## What to do
All entries below must be output word for word, and the pictures left behind.

## Data
»»

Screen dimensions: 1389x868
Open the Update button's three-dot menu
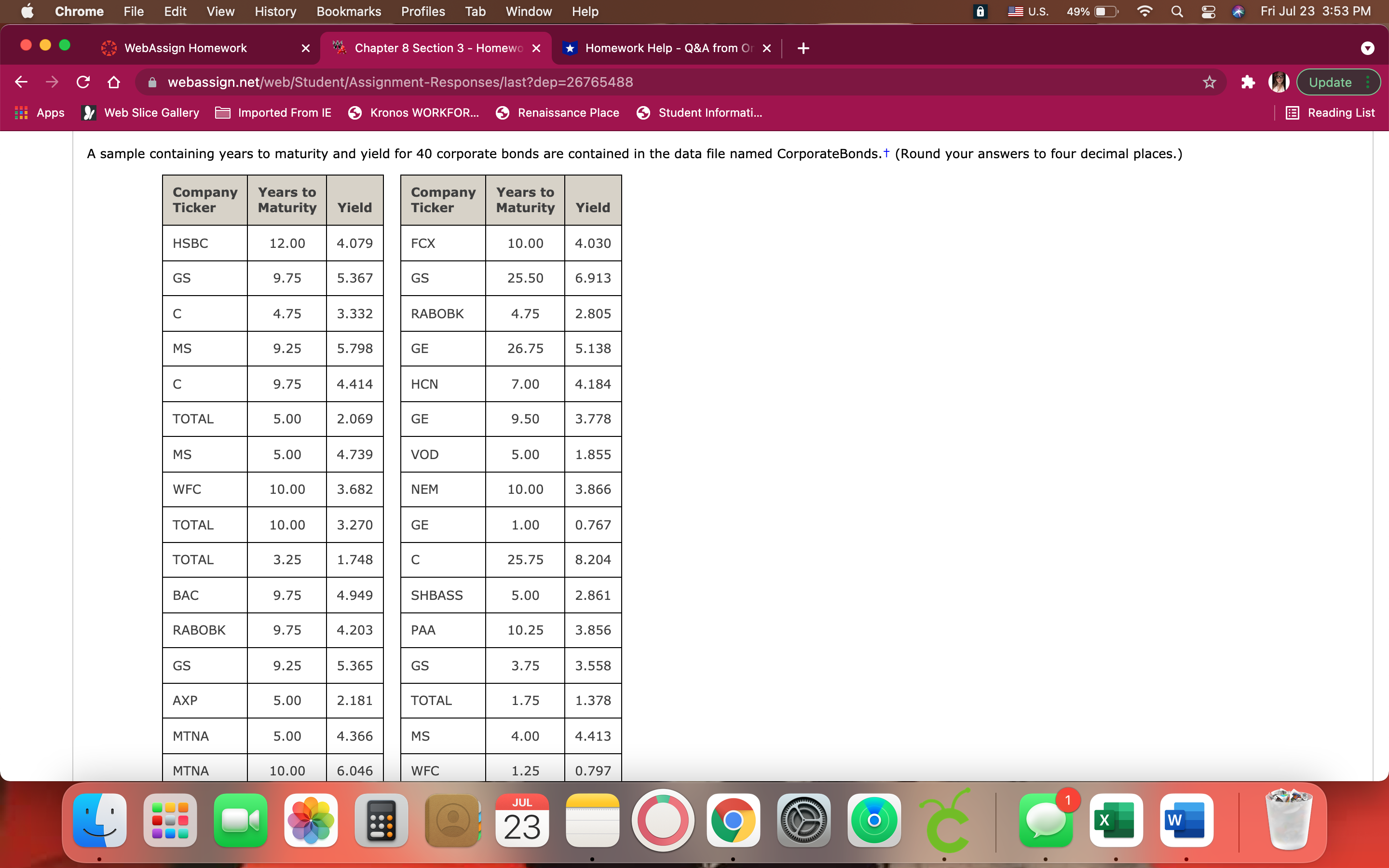[x=1368, y=81]
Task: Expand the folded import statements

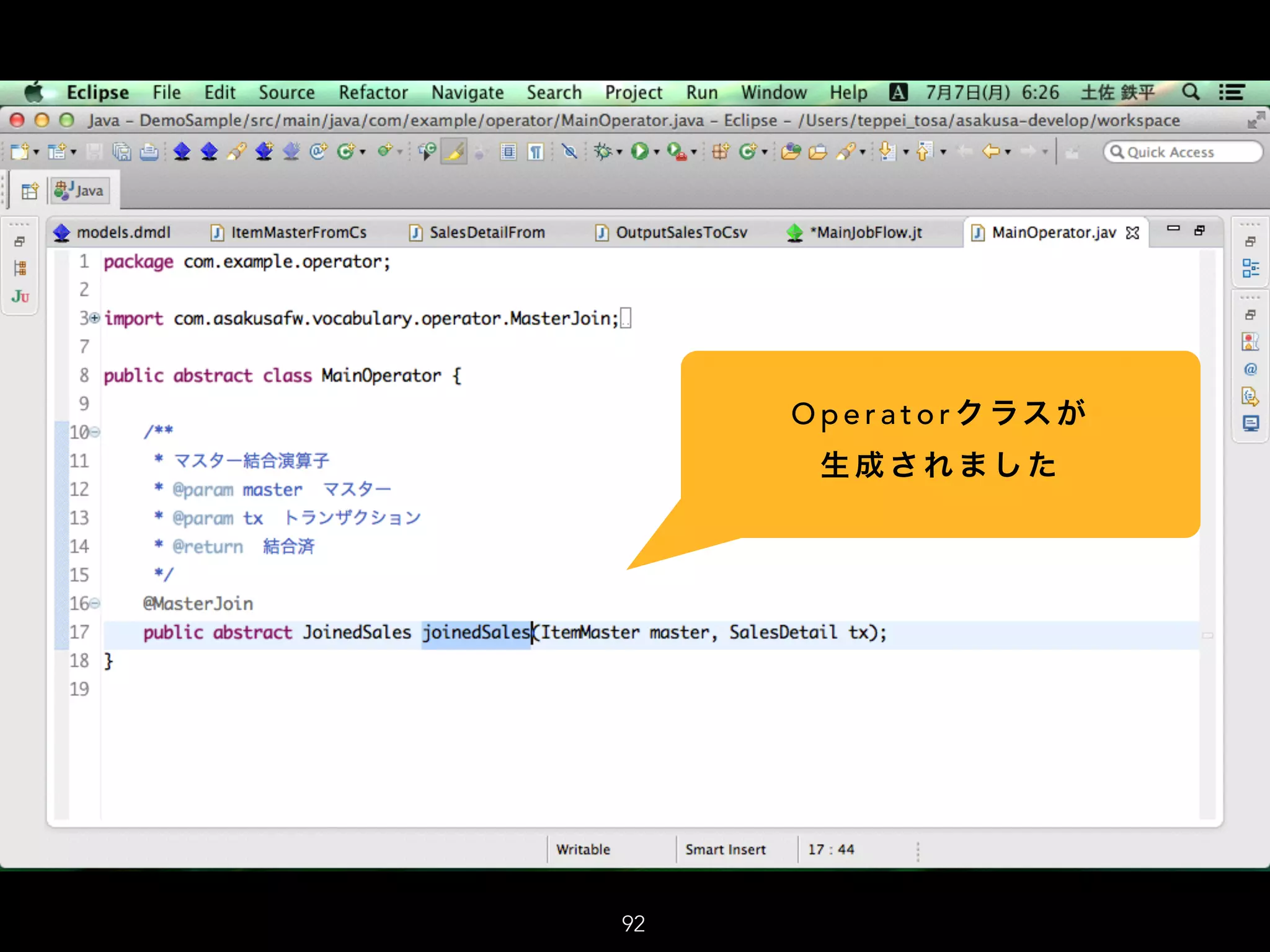Action: coord(94,319)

««

## Result of the exercise
Screen dimensions: 1389x868
Open the Update button's three-dot menu
[x=1368, y=81]
Task: Expand the folded import statements

Action: coord(94,319)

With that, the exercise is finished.